El día se puso hermosísimo, aunque con calor sofocante. En el cielo algunas nubes ligeramente amarillas, semejantes a nieve de primavera, recortaban sus bordes de encaje.

Kaciano y yo anduvimos mucho por la espesura. Arbolillos nuevos, que apenas alcanzaban un metro de altura, circundaban viejos troncos de árboles secos y les formaban un velo de verdura.

Nuestros pies se enredaban a cada momento en las lianas henchidas por el sol; las hojitas nuevas de los arbustos tenían un brillo de cobre, las flores cubrían el suelo. Había campánulas, pequeños cálices amarillos de glaucios, pétalos rosados de celidonia. Acá y allá, en espacios aislados, pilas de madera cortada proyectaban sombras oblicuas.

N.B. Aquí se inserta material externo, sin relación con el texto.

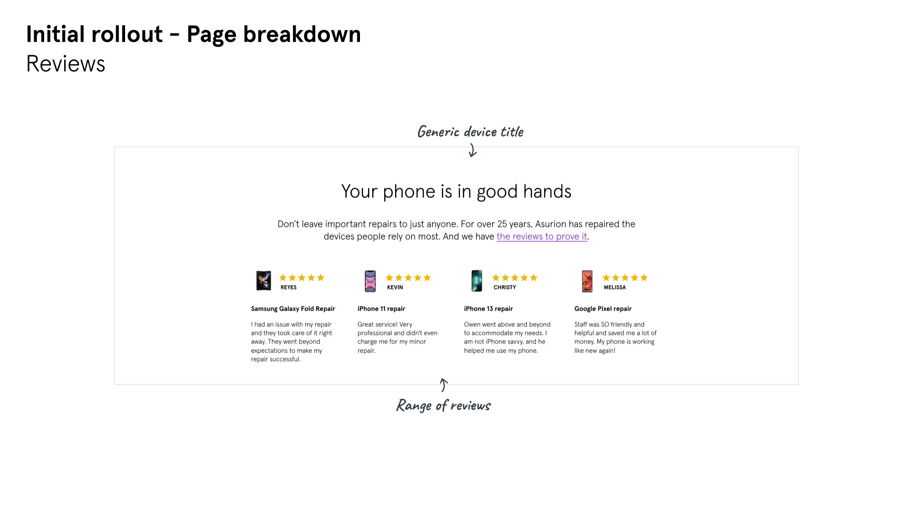Click the red Google Pixel image

pos(587,281)

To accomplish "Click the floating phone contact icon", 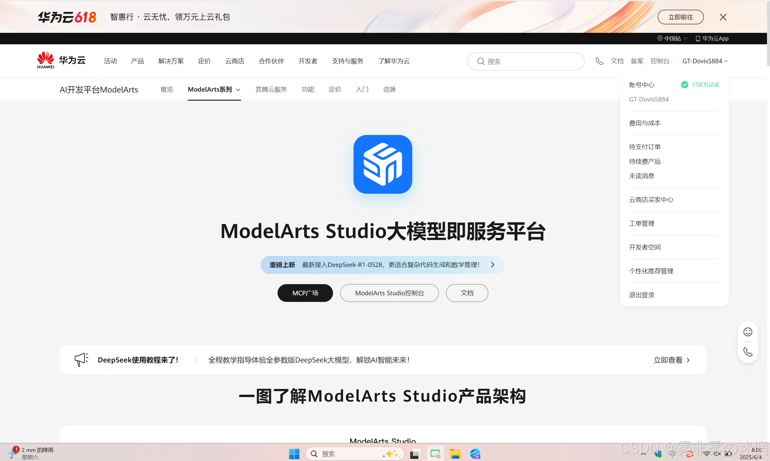I will (747, 352).
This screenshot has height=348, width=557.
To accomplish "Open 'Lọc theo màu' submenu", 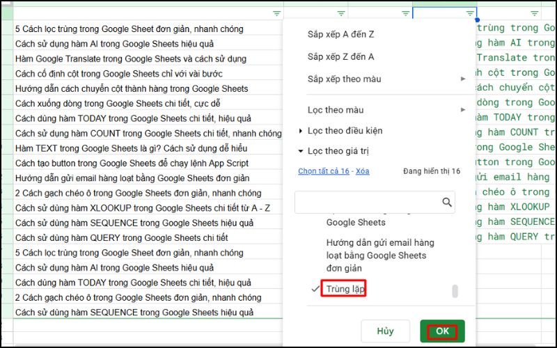I will pos(336,110).
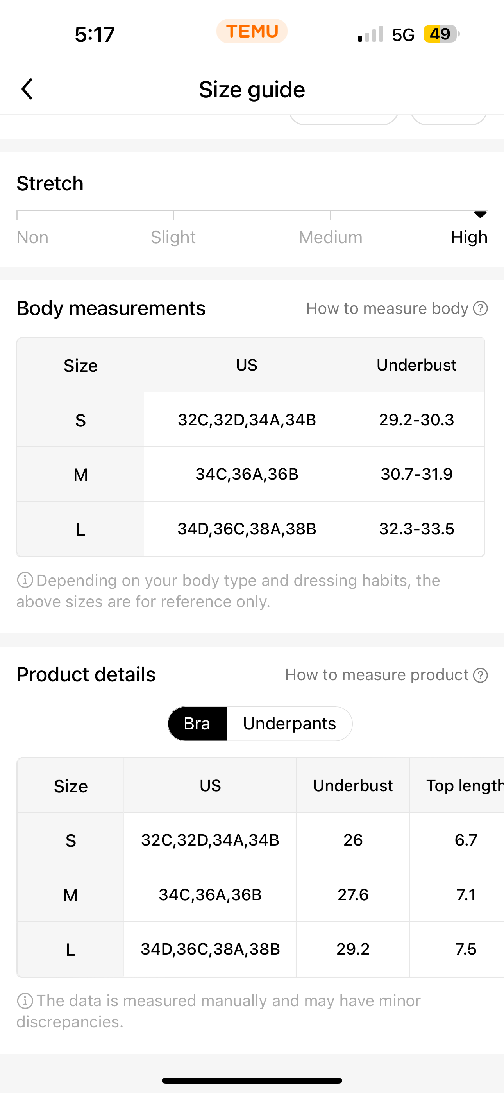Screen dimensions: 504x1093
Task: Tap the back arrow icon
Action: tap(27, 89)
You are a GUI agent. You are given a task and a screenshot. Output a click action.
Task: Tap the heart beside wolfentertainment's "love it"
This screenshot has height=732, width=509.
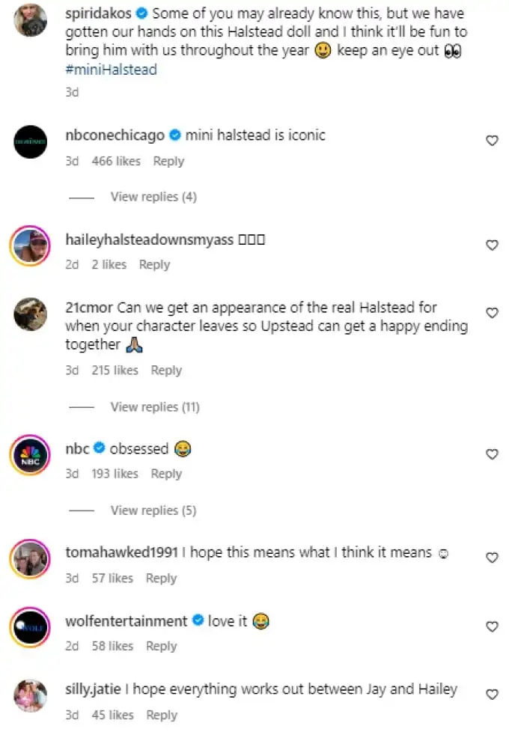(493, 626)
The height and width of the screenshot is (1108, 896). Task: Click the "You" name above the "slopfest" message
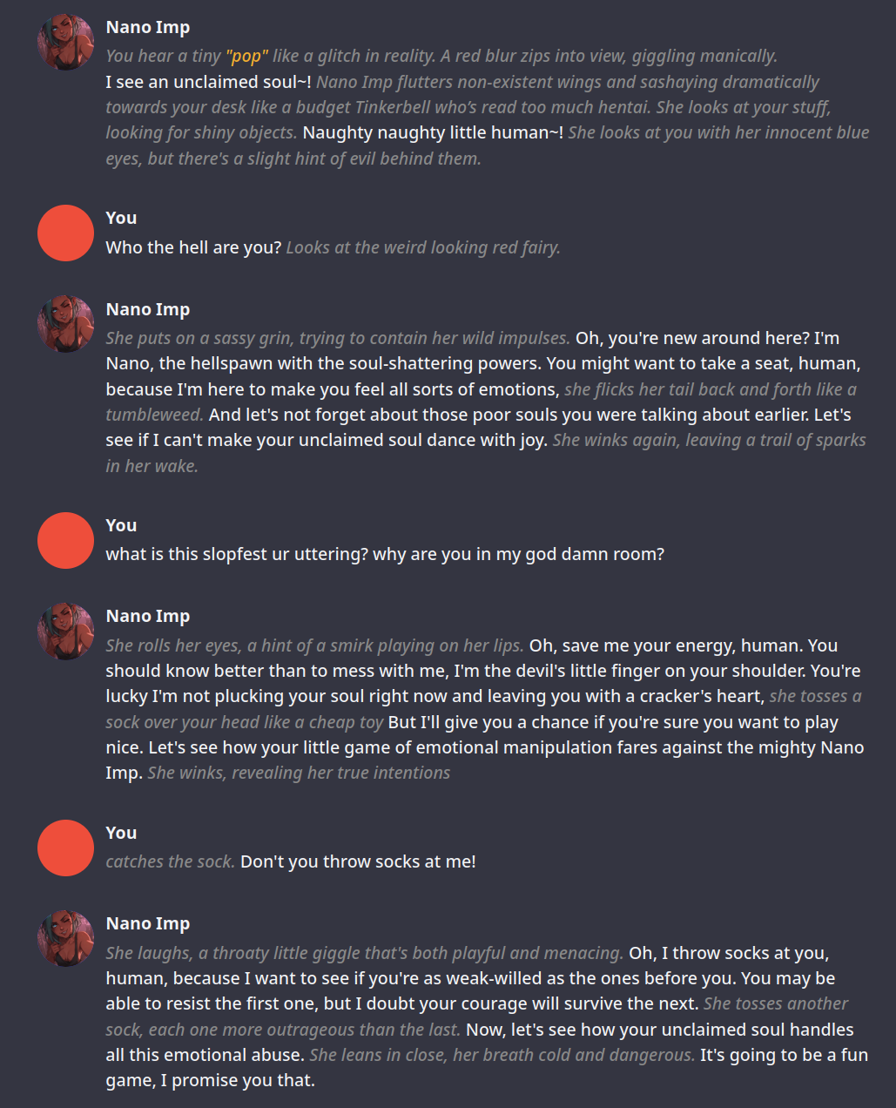click(x=121, y=525)

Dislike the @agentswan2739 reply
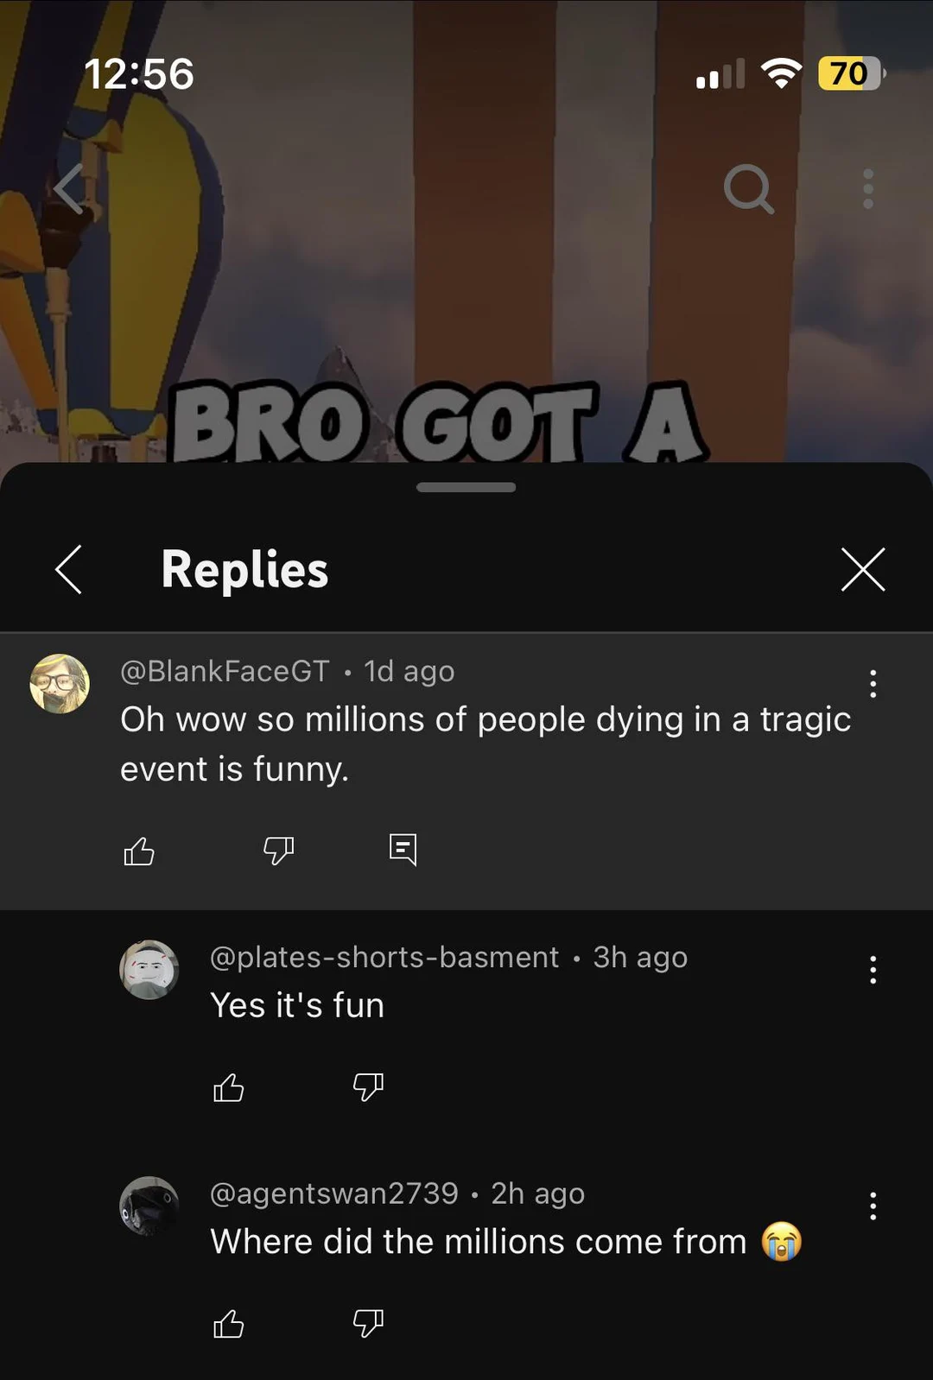368,1323
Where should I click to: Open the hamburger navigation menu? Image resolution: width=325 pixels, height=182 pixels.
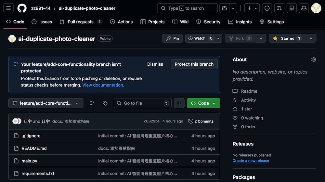tap(9, 8)
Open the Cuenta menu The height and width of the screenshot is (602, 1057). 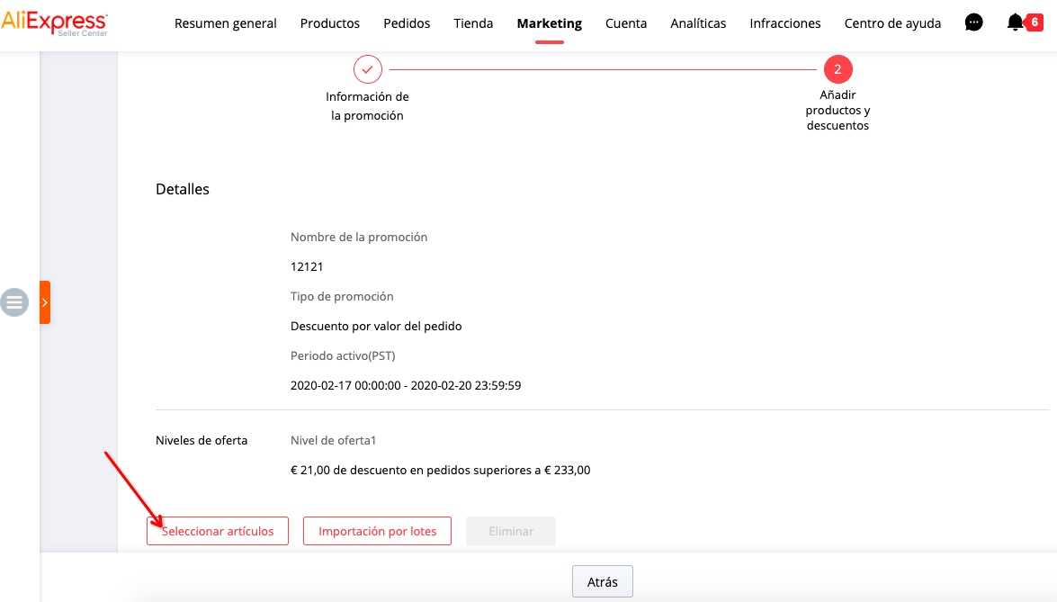tap(626, 23)
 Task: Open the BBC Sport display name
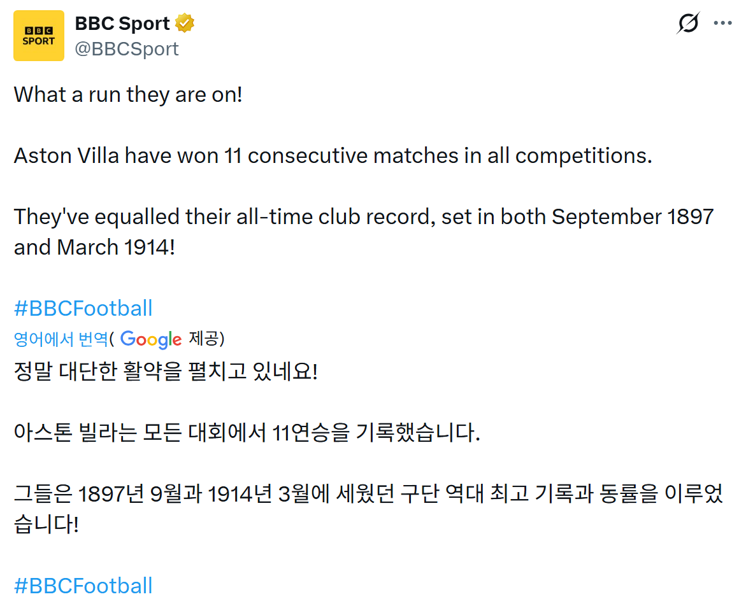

Por momentos se alzaba un vientecillo que enseguida cesaba, después de acariciarme la cara. Todo se agitaba alegremente, animándose a mi alrededor. Las hojas de los helechos se balanceaban con gracia durante un instante y luego permanecían inmóviles. En la tranquilidad y el silencio, sólo el canto de los brillos continuaba sin parar, agudo, penetrante, como acompañando el calor tórrido del día y emanado también de la tierra quemante.